What crossings does SRD use to deliver aid? How are your operations potentially impacted? 

We use Bab al-Hawa and Bab al-Salameh. Those are critical to our organization’s survival, and to the people we serve. 

Our work will continue because it is not solely done through the UN. Our work that we do through INGO partners and otherwise will continue. But we are part of the World Health Organization’s (WHO) emergency response team. We have worked closely with OCHA [the UN’s humanitarian access agency] for years. 

So we do worry—very much so—about how this will impact COVID-19 response in the immediate term. We do not expect that measures for [the virus] will be solved within six months. Even if there is a vaccine, I am pretty sure that people in Idlib will not be prioritized by the international community. 

Response [to the virus in Idlib] really does require an entity as large as the WHO and the UN because of the kind of supplies needed to address the needs of four million people living in a very condensed area. 

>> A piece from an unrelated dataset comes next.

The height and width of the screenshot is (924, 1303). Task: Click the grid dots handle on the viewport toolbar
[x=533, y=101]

So we are very worried about how our response is going to be impacted, as well as all the work we do with the WHO—that is critical funding that we need that keeps our hospitals open, that keeps our sexual and gender-based violence (SGBV) clinics open. 

Is re-routing aid through Damascus a remotely feasible option for SRD, if future UN votes see cross-border aid deliveries halted? 

No, it is not feasible. 

We have seen images throughout the conflict of cross-line UN convoys trying to deliver aid in Damascus or Aleppo, and being shot at. The UN ends up doing work under principles of state sovereignty, so it ends up working where the Syrian government chooses to conduct itself. Those organizations that work in northwestern Syria according to Damascus first of all would have to be registered in Damascus. We will not register in Damascus so long as it is unsafe to do so, according to our understanding. 

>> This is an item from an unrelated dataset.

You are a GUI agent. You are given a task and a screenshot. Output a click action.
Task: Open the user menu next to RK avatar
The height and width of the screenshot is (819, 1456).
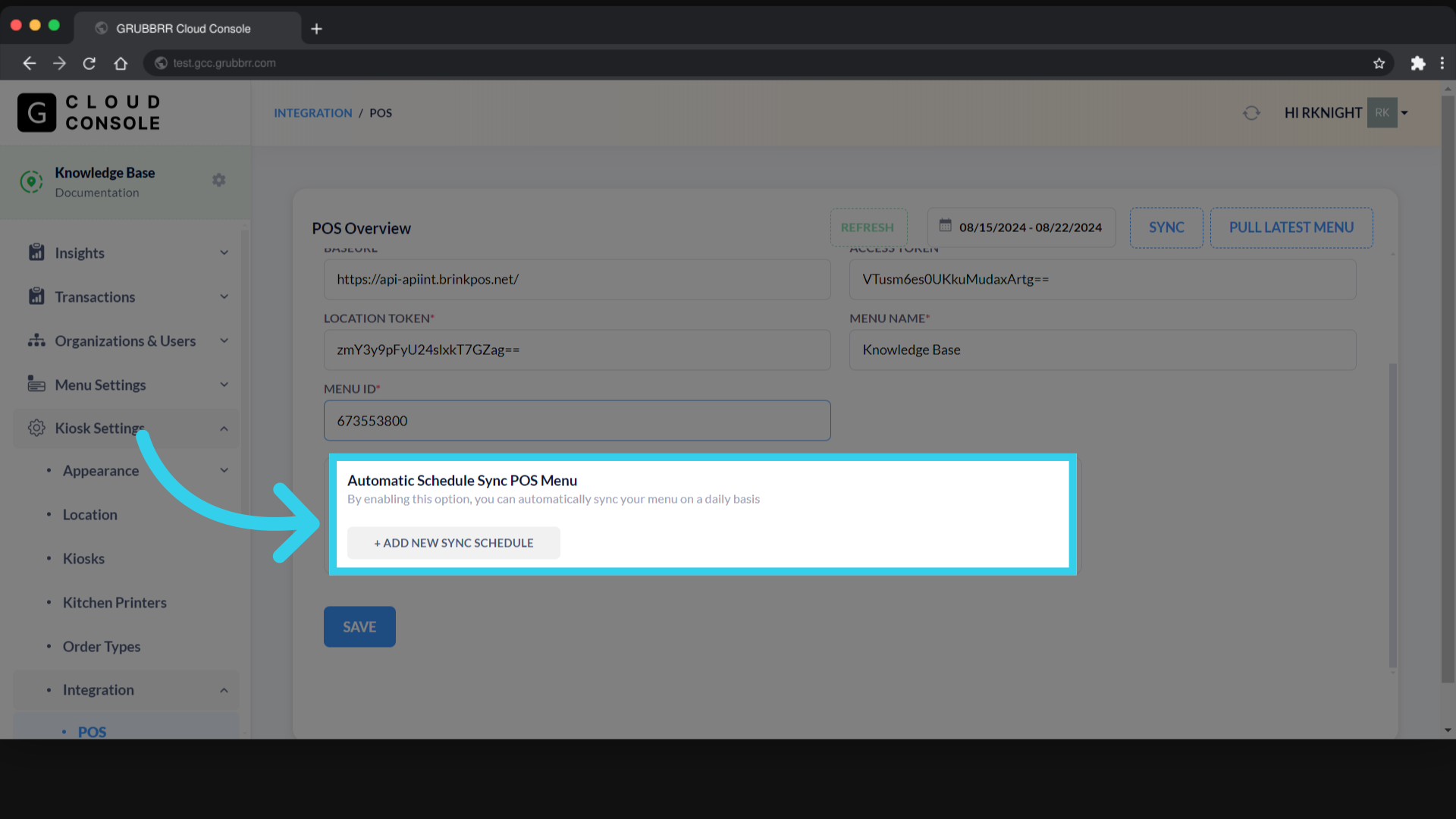pyautogui.click(x=1404, y=112)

Everything that we have seen in the past 10 years [demonstrates that] humanitarians have been targeted, hospitals have been targeted, people delivering aid are seen as terrorists or accomplices [by the Syrian government]. So we would not, for the safety of our 1,200 staff members in Idlib, be able to register with Damascus. We already know that the regime views people living in Idlib as terrorists, because it gathered them from all across Syria when it emptied their home areas and sent them in green buses to Idlib. 

So we have very real concerns about those people and how the regime views them. It would be unrealistic to expect that the same regime that is targeting them with aerial attacks from above and has done so for the past several years would now want to feed them or provide them with humanitarian aid. 

Do you see any way of moving away from this UN cross-border mechanism that has been in place since 2014? Is there any sort of alternative outside of this system of requiring repeated authorization for cross-border aid deliveries?

There are alternatives that include working directly with INGOs—non-UN entities—to deliver aid. I am someone who is critical of some of the behaviors of UN Damascus and how it operates, but I still do think that OCHA and WHO are playing a critical role in northwestern Syria. 

Especially on the COVID-19 front, I really worry about how the UN’s role could be replaced. You would [end up] seeing each country having to do its own monitoring and evaluation and then decide with affiliated INGOs how to proceed. Currently, OCHA does a lot of that monitoring and evaluation on behalf of donor countries. It helps facilitate efficiency in northwestern Syria. 

But it is unfortunate that Russia and China are trying to corner us into a position where this UN body is not able to do its job in a very contentious part of Syria. It is far from ideal.